Numa decisão sem precedentes, a 6 de dezembro de 2024, o Tribunal Constitucional da Roménia anulou as eleições presidenciais de 25 de novembro após receber informações confiáveis sobre interferência externa em larga escala a favor do pouco conhecido candidato de extrema-direita, Calin Georgescu.
De acordo com as autoridades romenas, o aumento extraordinário em cima das eleições de Georgescu foi atribuído à criação de milhares de bots pagos e controlados por russos na rede social ‘TikTok’ e ao financiamento ilegal da campanha.
Conforme recordou a publicação ‘The Conversation’, num artigo de Stefan Wolff, professor de Segurança Internacional da Universidade de Birmingham (Reino Unido), o exemplo romeno, numa altura em que se aproximam eleições na Alemanha, Polónia, República Checa e possivelmente na Ucrânia, é preocupante – sobretudo quando os sinais que chegam dos EUA não são propriamente seguros.

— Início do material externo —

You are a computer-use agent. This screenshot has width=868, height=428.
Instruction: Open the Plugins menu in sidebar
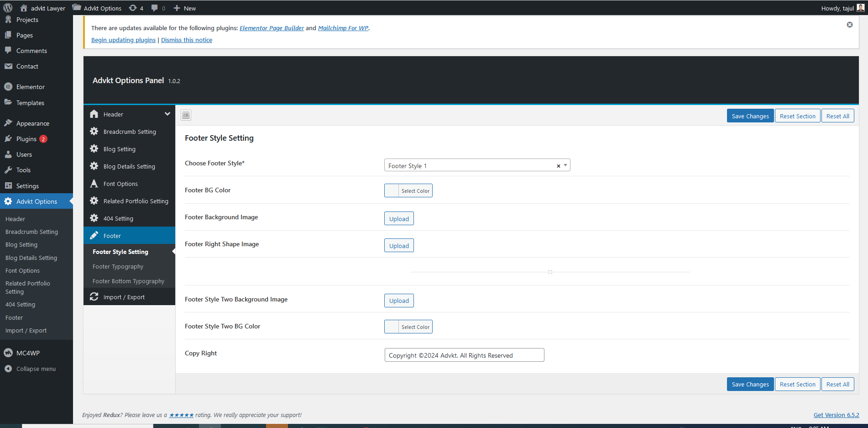pyautogui.click(x=26, y=139)
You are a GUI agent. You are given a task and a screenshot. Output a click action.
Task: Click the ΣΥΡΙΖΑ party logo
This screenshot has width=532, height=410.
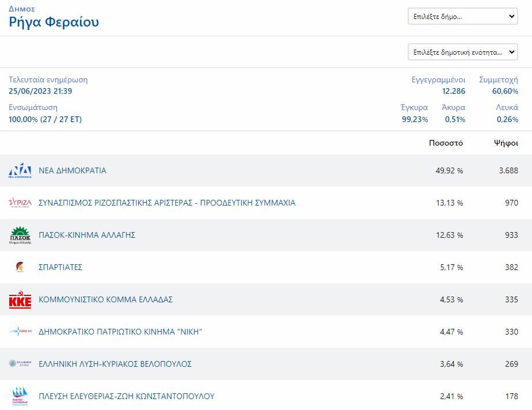pyautogui.click(x=20, y=203)
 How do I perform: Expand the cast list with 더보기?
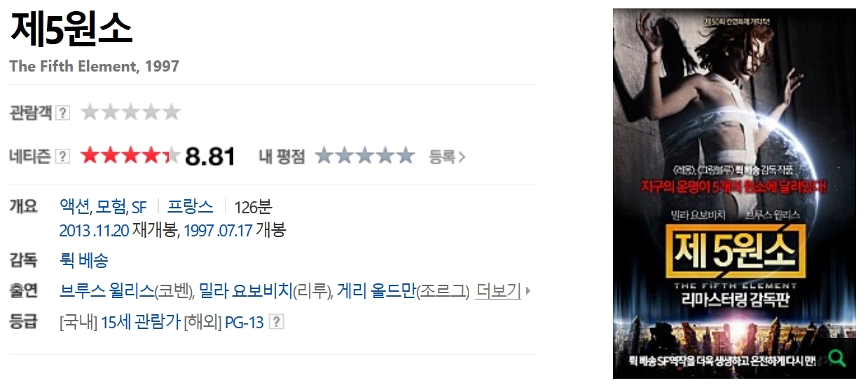(498, 290)

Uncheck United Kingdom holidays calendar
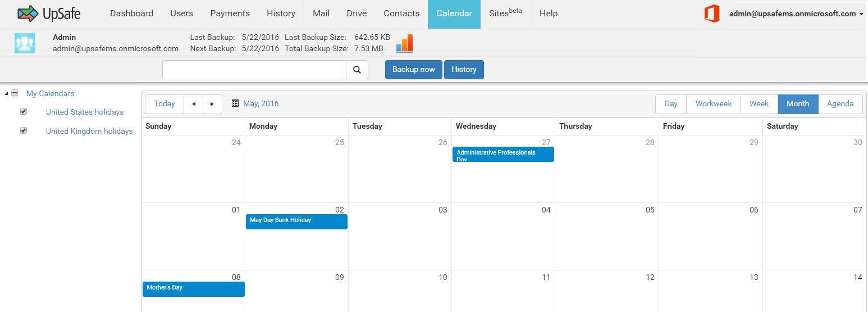click(x=24, y=130)
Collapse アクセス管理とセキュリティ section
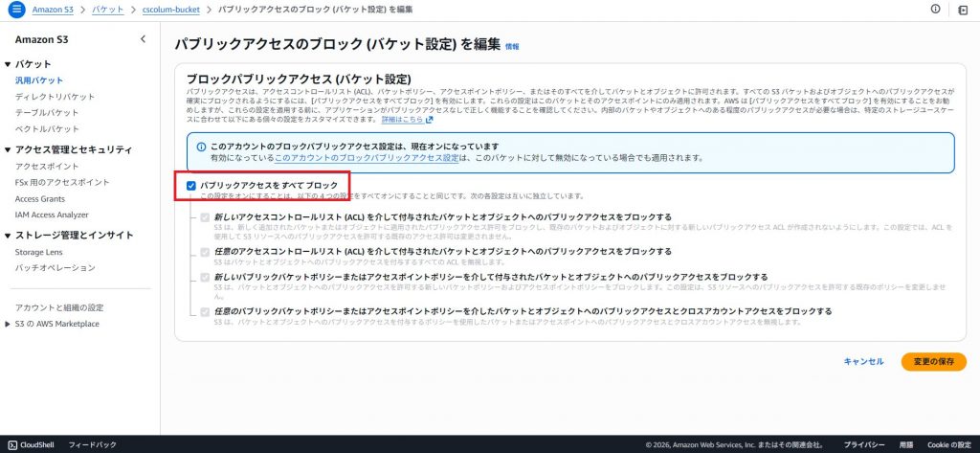This screenshot has width=980, height=453. [8, 149]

Preocupações sobre a interferência do Kremlin nas eleições não são uma novidade, mas até agora o quadro de sucesso de Moscovo é bastante misto.
Em janeiro de 2017, a comunidade de Inteligência americana estava confiante de que a Rússia havia interferido nas eleições presidenciais de 2016 para eleger Donald Trump. Em 2018, surgiram acusações semelhantes em França, no contexto das eleições presidenciais – no entanto, o Kremlin falhou de impedir a vitória de Emmanuel Macron.
Mais recentemente, na Geórgia, o Governo do partido ‘Georgian Dream’ venceu as eleições parlamentares em outubro de 2024 após suposta interferência russa, o que trouxe protestos generalizados e a repressão governamental aos media e à sociedade civil. Na Moldávia, apesar da alegada interferência russa, a presidente pró-ocidental Maia Sandu ganhou um segundo mandato em novembro de 2024.
Nas democracias ocidentais, as opiniões sobre a Rússia e Vladimir Putin, apontou uma sondagem do Pew Reseach Center em 2024, são muito negativas nos Estados-membros da UE e na NATO. Mas tendem a mudar. Na Alemanha, com eleições antecipadas no próximo dia 23, as visões positivas sobre o presidente russo passaram de 8% (2023) para 17% em 2024 – ainda assim, longe dos 76% de aprovação de Putin em 2003 ou os 36% de 2019.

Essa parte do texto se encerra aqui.